**DIRECTION**
Answer these questions using the Network Stats report below:
(a) What three elements make up the dataset?
(b) Which two directions of network traffic are tracked?
(c) For each metric, which three values are recorded?

**DOCUMENT**
------
Network Stats for Q3 2025: The Magnitude of AI Workflows

A textured background with the words Network Stats overlaid.

The way data moves is changing in the age of AI. As AI training, model tuning, and inferencing accelerate massive, unpredictable flows of data across clouds, our network telemetry here at Backblaze offers a real-world view into the AI data gravity shift: where data lives, how it moves, and what it takes to keep it accessible and affordable.

Over the past couple of years, we’ve shared Network Stats snapshots that shed light on how data moves across Backblaze’s storage cloud. This quarter, we’re taking that foundation further, and evolving this series into a full-fledged transparency report that stands alongside Drive Stats with regular quarterly reporting and stats you can analyze for yourself.

This report isn’t just about traffic patterns. It’s a look at how data movement is changing in the age of AI and what those shifts reveal about performance, cost, and resilience at scale.

Tune in live for The Stats Lab webinar

Drive Stats was the beginning. Want to see the evolution? Check out the Backblaze Stats Lab webinar, bringing together content from all of our Stats articles. We’re going to chat about all things Backblaze and beyond—by the numbers.

In this first report, we’re going to outline the fundamentals of our dataset, highlight standout examples for AI related traffic, and lay the foundation to start sharing our quarter-over-quarter metrics.

Dataset details

Our internal tools allow us to capture network flow data, meaning transmission control protocol (TCP) conversations between parties on our network. Along with basic information such as who is talking and how many bits are being exchanged, we have the ability to record additional pieces of anonymized information like what country, what ISP, or if we’ve seen a particular IP address before. And for each of these metrics, we have numbers for the average, 95th percentile, and maximum values.

Let’s talk about the three elements that make up our dataset: time, values, and metadata.

1. Monthly time slices

For every month, for every region, and for each direction (egress and ingress), we are data warehousing the following metrics. We plan on either using month-by-month numbers, or rolling up into a quarterly value for Network Stats reports going forward.

Item	Detail
Date range	Every month
Location scope	Every region (eg US-West, EU-Central)
Network traffic direction	Ingress, egress

2. Metric values

For each monthly snapshot, we’re recording the following details in our data warehouse. Capturing the average, 95th weighted value, and the maximum allows us enough information to profile our traffic.
------
**DATASET EXCERPT**
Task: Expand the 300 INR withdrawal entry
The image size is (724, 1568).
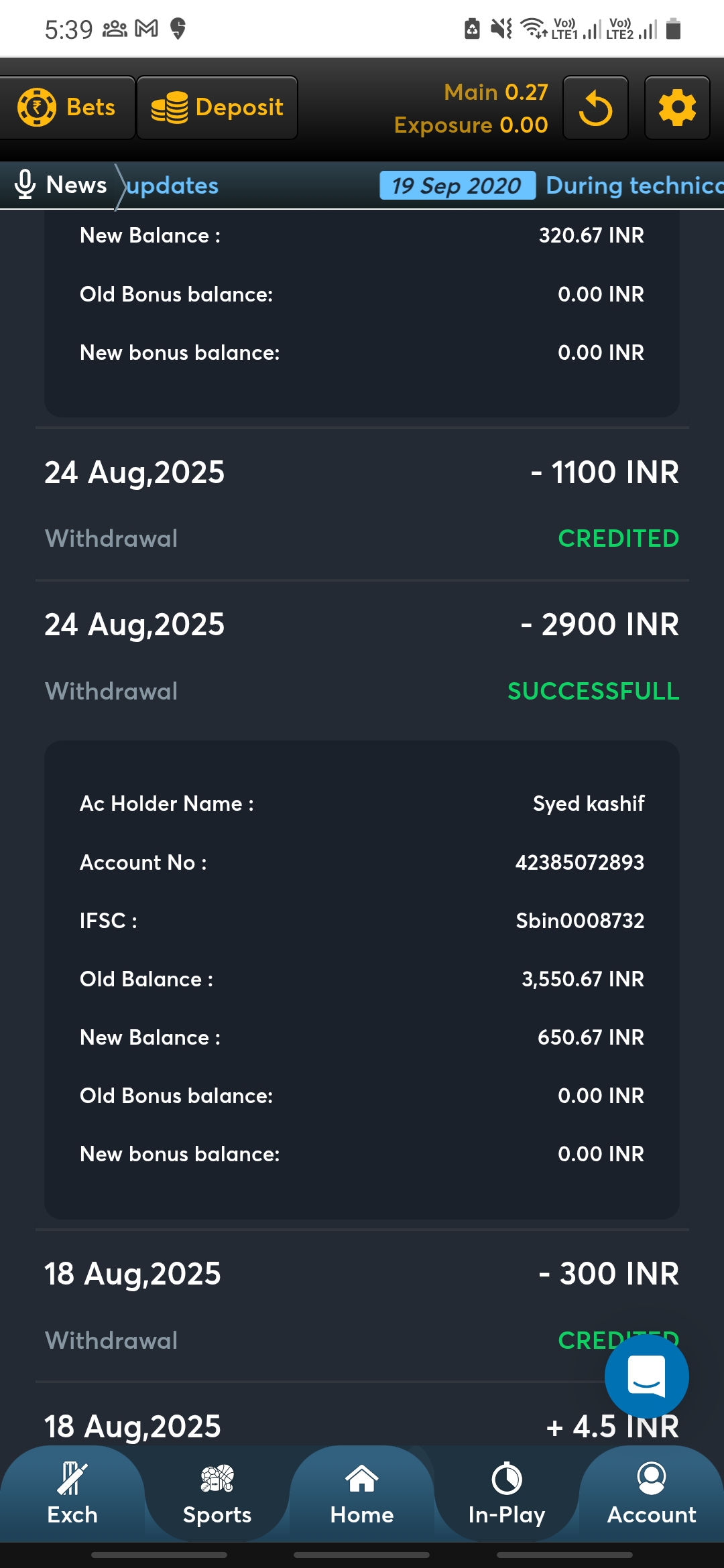Action: tap(362, 1305)
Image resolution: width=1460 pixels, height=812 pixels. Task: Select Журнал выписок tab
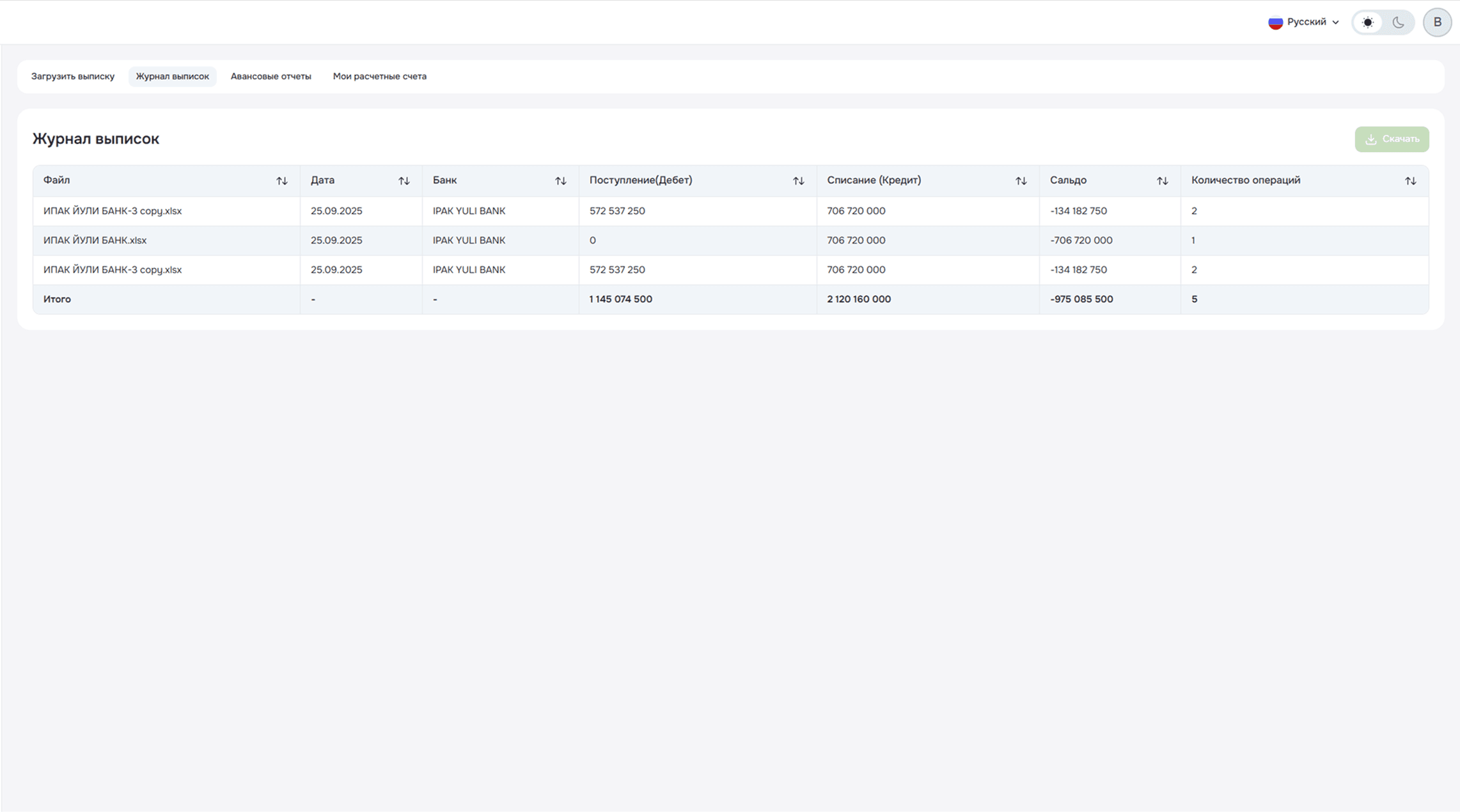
------
**EXPECTED OUTPUT**
(a) Time, values, and metadata.
(b) Ingress and egress.
(c) The average, the 95th percentile, and the maximum.